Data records
%%

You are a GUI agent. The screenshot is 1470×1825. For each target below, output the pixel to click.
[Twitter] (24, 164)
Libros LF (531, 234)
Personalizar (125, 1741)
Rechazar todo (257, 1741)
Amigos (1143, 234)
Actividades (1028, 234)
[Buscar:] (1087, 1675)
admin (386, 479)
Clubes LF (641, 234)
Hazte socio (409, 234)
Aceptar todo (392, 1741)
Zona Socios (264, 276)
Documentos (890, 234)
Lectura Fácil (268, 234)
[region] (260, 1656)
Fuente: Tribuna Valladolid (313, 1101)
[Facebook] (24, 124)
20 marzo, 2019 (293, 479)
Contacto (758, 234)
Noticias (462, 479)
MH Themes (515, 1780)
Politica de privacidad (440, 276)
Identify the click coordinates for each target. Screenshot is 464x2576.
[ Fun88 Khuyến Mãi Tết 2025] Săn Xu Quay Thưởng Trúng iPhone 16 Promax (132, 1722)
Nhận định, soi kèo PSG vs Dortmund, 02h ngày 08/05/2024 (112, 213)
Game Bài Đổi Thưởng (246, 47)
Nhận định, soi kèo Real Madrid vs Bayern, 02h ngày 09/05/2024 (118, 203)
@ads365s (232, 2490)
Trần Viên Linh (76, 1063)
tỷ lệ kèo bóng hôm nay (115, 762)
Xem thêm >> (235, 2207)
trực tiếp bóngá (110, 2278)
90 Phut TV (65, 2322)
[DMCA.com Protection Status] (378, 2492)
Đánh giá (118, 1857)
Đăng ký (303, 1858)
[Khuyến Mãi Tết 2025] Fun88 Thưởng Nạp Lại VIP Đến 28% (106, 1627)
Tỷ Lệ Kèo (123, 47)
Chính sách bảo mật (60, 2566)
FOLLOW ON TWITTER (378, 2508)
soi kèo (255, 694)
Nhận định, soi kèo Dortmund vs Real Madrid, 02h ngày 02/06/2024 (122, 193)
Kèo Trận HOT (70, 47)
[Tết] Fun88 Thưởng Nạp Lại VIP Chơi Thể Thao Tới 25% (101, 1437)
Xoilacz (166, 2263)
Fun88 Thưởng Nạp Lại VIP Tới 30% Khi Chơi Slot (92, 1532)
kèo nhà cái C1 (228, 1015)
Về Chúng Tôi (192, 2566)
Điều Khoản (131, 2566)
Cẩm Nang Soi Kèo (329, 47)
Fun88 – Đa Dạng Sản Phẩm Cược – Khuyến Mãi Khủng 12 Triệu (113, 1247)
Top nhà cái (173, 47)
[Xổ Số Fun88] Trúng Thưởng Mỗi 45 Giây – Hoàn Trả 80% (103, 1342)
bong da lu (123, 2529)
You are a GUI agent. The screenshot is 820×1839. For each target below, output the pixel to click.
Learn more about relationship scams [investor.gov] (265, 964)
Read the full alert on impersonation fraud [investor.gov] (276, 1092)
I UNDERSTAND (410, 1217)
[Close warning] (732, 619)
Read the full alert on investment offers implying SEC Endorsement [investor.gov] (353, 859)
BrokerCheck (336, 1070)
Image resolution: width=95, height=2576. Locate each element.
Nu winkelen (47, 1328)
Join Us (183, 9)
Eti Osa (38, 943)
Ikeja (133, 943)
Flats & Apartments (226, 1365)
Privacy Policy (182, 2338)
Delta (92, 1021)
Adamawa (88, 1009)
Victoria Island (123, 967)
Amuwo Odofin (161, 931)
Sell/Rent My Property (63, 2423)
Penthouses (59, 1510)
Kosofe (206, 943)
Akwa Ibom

%%

WHAT YOU HAVE TO DO: Wherever the line holding "Fun88 – Đa Dạng" falls in the entries above, copy exactly from it through the line holding "Sell/Rent My Property (63, 2423)", inclusive, and add nothing.

PROBLEM SOLUTION:
Fun88 – Đa Dạng Sản Phẩm Cược – Khuyến Mãi Khủng 12 Triệu (113, 1247)
Top nhà cái (173, 47)
[Xổ Số Fun88] Trúng Thưởng Mỗi 45 Giây – Hoàn Trả 80% (103, 1342)
bong da lu (123, 2529)
You are a GUI agent. The screenshot is 820×1839. For each target below, output the pixel to click.
Learn more about relationship scams [investor.gov] (265, 964)
Read the full alert on impersonation fraud [investor.gov] (276, 1092)
I UNDERSTAND (410, 1217)
[Close warning] (732, 619)
Read the full alert on investment offers implying SEC Endorsement [investor.gov] (353, 859)
BrokerCheck (336, 1070)
Image resolution: width=95, height=2576. Locate each element.
Nu winkelen (47, 1328)
Join Us (183, 9)
Eti Osa (38, 943)
Ikeja (133, 943)
Flats & Apartments (226, 1365)
Privacy Policy (182, 2338)
Delta (92, 1021)
Adamawa (88, 1009)
Victoria Island (123, 967)
Amuwo Odofin (161, 931)
Sell/Rent My Property (63, 2423)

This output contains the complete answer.